Goal:
Copy the lines below exactly, everything from the line containing "Task: Open the Operation Type select dropdown" down to the line containing "pos(152,937)", and nothing else.

Given entries:
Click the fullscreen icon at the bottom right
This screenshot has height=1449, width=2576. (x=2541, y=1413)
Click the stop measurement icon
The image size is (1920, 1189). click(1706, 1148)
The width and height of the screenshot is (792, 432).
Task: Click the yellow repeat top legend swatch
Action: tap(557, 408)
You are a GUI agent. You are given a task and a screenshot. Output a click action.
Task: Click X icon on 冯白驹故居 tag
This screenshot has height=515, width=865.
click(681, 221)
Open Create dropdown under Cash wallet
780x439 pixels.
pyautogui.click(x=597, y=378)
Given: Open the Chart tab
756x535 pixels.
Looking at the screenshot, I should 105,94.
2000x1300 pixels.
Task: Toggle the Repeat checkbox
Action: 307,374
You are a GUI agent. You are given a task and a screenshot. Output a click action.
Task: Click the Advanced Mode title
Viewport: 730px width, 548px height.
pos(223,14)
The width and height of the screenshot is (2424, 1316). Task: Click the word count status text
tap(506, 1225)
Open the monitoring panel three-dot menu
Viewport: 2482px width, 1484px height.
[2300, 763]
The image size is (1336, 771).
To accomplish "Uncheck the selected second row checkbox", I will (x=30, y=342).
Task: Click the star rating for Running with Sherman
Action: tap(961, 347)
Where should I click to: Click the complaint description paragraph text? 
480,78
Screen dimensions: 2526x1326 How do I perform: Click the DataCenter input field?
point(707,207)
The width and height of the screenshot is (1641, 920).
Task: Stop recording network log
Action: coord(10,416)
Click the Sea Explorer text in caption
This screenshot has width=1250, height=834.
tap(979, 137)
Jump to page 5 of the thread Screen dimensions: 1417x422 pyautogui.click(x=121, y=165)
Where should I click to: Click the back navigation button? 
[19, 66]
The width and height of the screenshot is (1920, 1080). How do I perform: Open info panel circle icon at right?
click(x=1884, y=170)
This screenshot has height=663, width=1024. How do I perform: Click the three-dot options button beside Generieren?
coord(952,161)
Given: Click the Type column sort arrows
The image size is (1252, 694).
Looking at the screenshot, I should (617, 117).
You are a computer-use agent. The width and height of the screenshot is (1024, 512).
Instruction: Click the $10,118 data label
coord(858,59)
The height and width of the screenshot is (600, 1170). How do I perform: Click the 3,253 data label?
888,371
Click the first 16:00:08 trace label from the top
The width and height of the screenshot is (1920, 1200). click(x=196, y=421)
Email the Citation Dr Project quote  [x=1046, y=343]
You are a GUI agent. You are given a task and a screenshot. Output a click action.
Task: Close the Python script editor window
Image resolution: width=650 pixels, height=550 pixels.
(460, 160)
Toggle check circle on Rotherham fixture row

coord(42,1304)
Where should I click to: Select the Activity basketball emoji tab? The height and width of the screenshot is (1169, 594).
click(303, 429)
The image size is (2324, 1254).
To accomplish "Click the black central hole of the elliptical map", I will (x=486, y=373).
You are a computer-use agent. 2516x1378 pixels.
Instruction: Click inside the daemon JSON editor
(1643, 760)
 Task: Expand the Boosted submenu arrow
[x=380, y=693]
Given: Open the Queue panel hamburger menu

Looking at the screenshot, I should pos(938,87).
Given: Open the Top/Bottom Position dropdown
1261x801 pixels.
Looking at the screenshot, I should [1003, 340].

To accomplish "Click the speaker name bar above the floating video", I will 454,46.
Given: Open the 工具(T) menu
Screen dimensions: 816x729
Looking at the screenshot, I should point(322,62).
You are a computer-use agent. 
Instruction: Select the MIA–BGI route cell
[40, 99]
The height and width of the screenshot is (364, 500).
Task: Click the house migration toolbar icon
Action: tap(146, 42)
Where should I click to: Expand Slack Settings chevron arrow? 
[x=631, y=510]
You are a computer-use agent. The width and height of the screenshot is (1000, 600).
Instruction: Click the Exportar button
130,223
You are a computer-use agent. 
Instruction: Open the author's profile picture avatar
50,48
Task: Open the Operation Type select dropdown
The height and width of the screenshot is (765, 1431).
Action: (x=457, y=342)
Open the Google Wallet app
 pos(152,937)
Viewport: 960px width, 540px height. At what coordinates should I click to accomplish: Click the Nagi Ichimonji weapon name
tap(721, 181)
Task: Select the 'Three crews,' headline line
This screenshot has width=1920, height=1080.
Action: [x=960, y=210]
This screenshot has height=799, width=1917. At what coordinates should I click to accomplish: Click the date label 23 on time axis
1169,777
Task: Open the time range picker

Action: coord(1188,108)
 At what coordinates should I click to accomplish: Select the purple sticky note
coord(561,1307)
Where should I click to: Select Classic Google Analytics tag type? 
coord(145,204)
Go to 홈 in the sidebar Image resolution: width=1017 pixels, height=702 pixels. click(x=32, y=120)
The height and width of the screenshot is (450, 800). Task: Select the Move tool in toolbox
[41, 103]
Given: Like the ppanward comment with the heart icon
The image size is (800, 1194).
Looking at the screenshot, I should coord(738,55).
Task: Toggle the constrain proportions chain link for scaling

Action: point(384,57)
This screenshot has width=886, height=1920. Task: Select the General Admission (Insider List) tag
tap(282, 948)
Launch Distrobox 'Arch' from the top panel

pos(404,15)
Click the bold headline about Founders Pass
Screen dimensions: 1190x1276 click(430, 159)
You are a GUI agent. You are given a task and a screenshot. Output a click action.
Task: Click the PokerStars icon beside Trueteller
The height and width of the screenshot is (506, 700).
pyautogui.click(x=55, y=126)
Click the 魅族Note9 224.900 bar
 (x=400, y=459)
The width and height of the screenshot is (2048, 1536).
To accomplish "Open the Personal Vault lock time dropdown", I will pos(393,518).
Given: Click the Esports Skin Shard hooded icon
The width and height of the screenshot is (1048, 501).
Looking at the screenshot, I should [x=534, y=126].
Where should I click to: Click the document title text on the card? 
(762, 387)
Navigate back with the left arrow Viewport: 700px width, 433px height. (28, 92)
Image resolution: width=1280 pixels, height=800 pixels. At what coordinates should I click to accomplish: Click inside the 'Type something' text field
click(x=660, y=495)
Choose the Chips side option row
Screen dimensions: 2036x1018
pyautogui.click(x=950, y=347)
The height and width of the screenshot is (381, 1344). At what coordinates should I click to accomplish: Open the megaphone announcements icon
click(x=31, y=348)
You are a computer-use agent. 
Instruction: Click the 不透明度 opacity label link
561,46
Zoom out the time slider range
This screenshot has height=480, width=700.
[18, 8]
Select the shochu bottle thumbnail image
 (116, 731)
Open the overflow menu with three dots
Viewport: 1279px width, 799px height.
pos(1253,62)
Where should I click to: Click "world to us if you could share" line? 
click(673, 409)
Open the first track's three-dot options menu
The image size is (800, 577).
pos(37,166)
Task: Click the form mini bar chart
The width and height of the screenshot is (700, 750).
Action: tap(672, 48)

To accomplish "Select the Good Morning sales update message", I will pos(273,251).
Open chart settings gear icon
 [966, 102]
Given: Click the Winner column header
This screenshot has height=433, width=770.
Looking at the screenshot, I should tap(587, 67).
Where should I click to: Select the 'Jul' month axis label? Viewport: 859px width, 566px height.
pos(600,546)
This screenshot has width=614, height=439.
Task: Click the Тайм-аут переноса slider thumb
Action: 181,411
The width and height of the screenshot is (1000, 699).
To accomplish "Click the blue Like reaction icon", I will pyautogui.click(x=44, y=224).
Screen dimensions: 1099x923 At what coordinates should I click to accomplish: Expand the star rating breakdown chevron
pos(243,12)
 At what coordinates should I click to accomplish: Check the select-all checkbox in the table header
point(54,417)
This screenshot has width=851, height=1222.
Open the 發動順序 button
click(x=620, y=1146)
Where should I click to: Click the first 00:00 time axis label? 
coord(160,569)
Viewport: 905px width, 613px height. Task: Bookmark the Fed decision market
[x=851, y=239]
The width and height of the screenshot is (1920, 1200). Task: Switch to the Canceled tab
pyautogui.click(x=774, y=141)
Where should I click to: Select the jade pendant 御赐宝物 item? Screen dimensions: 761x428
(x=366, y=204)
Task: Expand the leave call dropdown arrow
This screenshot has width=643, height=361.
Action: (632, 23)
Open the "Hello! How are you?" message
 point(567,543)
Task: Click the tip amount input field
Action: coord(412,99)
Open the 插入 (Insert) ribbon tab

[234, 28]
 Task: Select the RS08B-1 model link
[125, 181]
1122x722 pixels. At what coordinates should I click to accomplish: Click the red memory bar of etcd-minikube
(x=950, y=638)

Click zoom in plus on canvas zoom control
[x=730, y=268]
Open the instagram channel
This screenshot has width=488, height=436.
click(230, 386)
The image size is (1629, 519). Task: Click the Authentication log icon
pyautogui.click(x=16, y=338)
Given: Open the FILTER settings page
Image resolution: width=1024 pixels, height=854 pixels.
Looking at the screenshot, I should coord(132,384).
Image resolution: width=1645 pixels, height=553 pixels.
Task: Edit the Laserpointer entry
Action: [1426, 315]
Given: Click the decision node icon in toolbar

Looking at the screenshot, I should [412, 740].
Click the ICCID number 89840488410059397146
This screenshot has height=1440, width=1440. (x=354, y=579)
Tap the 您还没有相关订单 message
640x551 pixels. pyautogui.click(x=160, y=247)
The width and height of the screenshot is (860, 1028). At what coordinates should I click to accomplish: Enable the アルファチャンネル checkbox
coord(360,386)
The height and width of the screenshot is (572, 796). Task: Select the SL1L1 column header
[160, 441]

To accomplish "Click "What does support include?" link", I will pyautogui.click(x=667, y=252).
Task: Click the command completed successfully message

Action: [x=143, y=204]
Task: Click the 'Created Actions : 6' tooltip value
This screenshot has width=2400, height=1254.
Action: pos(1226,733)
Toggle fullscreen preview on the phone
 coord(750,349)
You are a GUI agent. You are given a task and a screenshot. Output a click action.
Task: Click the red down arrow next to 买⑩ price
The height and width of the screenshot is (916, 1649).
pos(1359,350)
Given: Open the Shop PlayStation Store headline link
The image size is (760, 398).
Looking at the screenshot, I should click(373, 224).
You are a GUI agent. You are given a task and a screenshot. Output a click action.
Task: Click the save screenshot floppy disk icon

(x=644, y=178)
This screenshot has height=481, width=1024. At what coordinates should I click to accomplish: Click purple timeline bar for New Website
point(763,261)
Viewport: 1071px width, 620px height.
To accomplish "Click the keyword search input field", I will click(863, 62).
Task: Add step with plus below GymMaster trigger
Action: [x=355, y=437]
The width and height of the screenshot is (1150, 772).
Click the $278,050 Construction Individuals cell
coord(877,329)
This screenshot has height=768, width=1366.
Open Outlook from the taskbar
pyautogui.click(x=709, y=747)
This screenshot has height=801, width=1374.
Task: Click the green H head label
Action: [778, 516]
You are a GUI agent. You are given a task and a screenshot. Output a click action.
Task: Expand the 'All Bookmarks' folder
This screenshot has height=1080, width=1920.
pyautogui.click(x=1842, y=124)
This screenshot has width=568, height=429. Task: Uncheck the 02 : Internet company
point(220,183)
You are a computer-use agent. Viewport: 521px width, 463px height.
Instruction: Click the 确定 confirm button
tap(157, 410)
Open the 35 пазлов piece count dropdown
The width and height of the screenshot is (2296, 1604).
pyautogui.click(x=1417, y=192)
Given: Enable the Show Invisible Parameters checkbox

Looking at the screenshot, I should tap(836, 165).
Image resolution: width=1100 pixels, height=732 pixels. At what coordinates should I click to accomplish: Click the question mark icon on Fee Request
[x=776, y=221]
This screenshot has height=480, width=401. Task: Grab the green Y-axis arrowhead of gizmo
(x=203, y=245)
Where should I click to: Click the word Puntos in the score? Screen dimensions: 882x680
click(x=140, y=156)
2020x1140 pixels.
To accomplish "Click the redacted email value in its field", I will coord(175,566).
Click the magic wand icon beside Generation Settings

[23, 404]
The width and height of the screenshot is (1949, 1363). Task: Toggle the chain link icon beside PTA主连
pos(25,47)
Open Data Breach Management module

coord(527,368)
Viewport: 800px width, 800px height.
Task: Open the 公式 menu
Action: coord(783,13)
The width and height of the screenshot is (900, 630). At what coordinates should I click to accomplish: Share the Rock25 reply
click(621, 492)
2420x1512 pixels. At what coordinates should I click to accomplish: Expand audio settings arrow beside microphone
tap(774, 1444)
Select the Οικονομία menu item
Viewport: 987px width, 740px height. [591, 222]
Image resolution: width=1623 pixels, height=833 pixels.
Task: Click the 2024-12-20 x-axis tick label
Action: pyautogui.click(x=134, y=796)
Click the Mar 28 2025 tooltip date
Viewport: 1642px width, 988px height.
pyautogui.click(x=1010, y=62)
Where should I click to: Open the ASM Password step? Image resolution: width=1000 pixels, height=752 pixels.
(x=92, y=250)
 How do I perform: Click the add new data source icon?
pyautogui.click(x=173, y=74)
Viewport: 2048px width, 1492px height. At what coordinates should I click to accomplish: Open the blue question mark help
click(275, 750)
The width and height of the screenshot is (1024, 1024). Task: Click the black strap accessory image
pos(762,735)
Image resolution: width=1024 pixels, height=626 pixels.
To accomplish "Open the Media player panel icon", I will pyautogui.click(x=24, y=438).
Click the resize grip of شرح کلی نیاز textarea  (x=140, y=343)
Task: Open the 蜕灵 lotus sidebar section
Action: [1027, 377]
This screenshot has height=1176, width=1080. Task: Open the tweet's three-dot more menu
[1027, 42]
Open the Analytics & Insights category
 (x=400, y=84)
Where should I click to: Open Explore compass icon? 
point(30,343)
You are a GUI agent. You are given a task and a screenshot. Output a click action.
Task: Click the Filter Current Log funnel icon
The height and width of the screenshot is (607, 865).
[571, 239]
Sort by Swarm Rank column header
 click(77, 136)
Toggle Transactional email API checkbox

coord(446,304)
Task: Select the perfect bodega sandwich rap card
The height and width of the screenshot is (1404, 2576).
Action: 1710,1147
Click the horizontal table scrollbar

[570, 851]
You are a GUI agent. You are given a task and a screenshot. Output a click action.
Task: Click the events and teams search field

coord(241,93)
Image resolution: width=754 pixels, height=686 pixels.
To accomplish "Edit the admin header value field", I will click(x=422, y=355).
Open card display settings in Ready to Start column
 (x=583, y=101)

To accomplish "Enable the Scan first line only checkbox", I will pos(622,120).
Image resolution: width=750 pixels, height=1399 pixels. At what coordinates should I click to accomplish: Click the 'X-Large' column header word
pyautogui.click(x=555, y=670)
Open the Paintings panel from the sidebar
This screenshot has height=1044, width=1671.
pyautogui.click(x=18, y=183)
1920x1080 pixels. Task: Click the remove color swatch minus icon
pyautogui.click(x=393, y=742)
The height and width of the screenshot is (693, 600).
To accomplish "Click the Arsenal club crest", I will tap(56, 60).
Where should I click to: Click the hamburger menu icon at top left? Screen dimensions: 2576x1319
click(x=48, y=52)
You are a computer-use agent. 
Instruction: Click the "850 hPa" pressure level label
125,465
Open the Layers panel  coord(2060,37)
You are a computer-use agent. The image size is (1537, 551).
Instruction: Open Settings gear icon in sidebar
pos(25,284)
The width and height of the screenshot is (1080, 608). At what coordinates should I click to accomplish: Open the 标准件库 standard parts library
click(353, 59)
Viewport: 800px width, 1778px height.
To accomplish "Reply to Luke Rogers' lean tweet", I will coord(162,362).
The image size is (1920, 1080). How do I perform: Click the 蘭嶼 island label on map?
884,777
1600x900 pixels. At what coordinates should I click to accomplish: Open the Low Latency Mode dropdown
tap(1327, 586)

Answer to the task:
Task: Open the Operation Type select dropdown
The height and width of the screenshot is (765, 1431).
Action: (x=457, y=342)
Open the Google Wallet app
 pos(152,937)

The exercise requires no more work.